Extracted data ->
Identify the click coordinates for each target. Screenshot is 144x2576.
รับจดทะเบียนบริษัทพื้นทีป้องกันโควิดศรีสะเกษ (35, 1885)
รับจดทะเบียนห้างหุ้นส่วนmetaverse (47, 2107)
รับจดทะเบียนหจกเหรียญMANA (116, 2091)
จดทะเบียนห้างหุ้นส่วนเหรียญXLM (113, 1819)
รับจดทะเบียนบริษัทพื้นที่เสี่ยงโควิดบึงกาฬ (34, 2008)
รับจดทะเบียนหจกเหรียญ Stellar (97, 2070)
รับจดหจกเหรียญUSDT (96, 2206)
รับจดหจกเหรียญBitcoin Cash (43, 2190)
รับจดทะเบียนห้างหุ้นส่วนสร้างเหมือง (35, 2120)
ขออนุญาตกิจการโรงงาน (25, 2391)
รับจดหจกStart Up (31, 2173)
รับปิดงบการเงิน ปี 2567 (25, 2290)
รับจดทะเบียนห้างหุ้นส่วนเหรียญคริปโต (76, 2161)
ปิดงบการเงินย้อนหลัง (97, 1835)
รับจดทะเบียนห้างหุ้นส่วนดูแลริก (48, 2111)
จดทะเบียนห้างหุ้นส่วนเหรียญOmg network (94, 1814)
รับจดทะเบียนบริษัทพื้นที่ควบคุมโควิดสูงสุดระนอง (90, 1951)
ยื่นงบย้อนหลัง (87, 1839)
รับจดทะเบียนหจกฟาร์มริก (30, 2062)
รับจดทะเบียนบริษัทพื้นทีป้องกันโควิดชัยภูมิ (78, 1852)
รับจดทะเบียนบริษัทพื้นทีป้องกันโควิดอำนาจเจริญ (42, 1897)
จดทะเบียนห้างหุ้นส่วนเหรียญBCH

Task to complete -> An exact copy of the lines from the one containing "รับจดหจกเหรียญUSDT (96, 2206)" through the last line of the material, both included, is to be printed, and nothing else.

Your solution ->
รับจดหจกเหรียญUSDT (96, 2206)
รับจดหจกเหรียญBitcoin Cash (43, 2190)
รับจดทะเบียนห้างหุ้นส่วนสร้างเหมือง (35, 2120)
ขออนุญาตกิจการโรงงาน (25, 2391)
รับจดหจกStart Up (31, 2173)
รับปิดงบการเงิน ปี 2567 (25, 2290)
รับจดทะเบียนห้างหุ้นส่วนเหรียญคริปโต (76, 2161)
ปิดงบการเงินย้อนหลัง (97, 1835)
รับจดทะเบียนห้างหุ้นส่วนดูแลริก (48, 2111)
จดทะเบียนห้างหุ้นส่วนเหรียญOmg network (94, 1814)
รับจดทะเบียนบริษัทพื้นที่ควบคุมโควิดสูงสุดระนอง (90, 1951)
ยื่นงบย้อนหลัง (87, 1839)
รับจดทะเบียนหจกฟาร์มริก (30, 2062)
รับจดทะเบียนบริษัทพื้นทีป้องกันโควิดชัยภูมิ (78, 1852)
รับจดทะเบียนบริษัทพื้นทีป้องกันโควิดอำนาจเจริญ (42, 1897)
จดทะเบียนห้างหุ้นส่วนเหรียญBCH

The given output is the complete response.